= Request =
Can you copy the rows below word for word, running from the line containing "You are a GUI" through the line containing "Viewport: 960px width, 649px height."?

= Data entries =
○ ○ ○

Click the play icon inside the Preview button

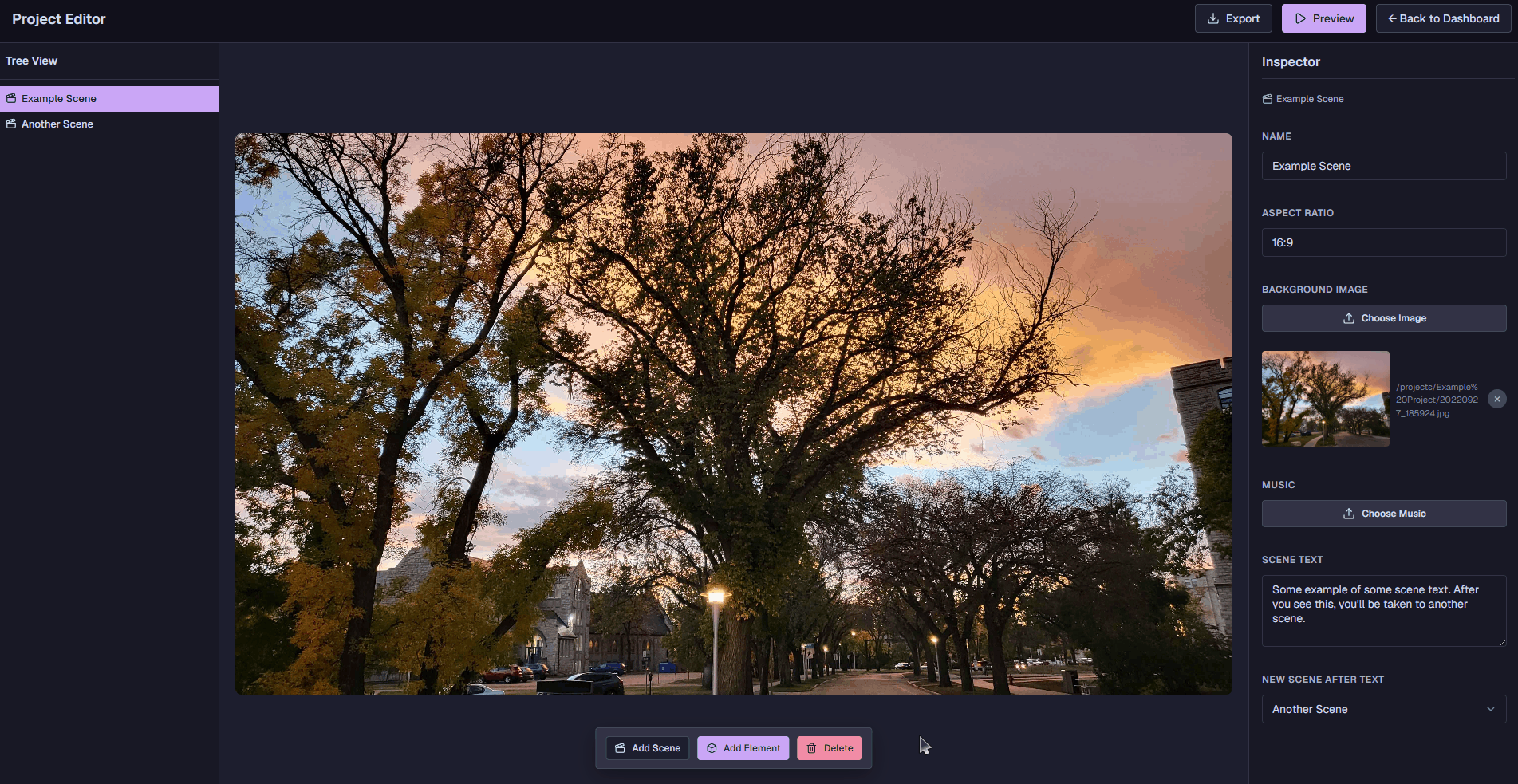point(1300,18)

○ ○ ○

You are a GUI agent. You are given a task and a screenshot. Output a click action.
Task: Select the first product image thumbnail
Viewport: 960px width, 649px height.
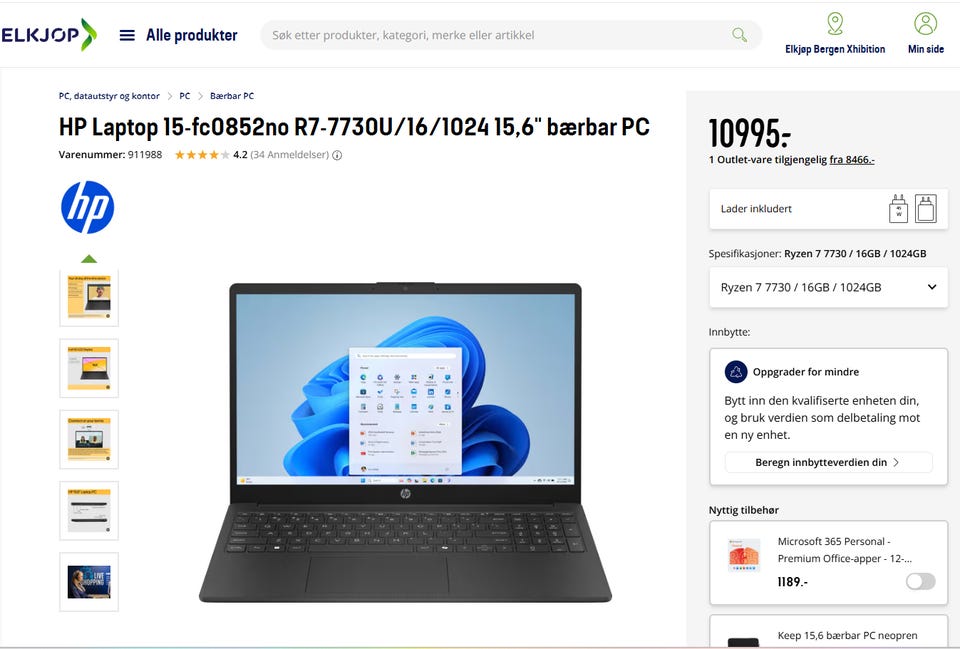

○ ○ ○

= Task solution =
You are a GUI agent. You are given a task and a screenshot. Output a click action.
Task: Select the first product image thumbnail
Viewport: 960px width, 649px height.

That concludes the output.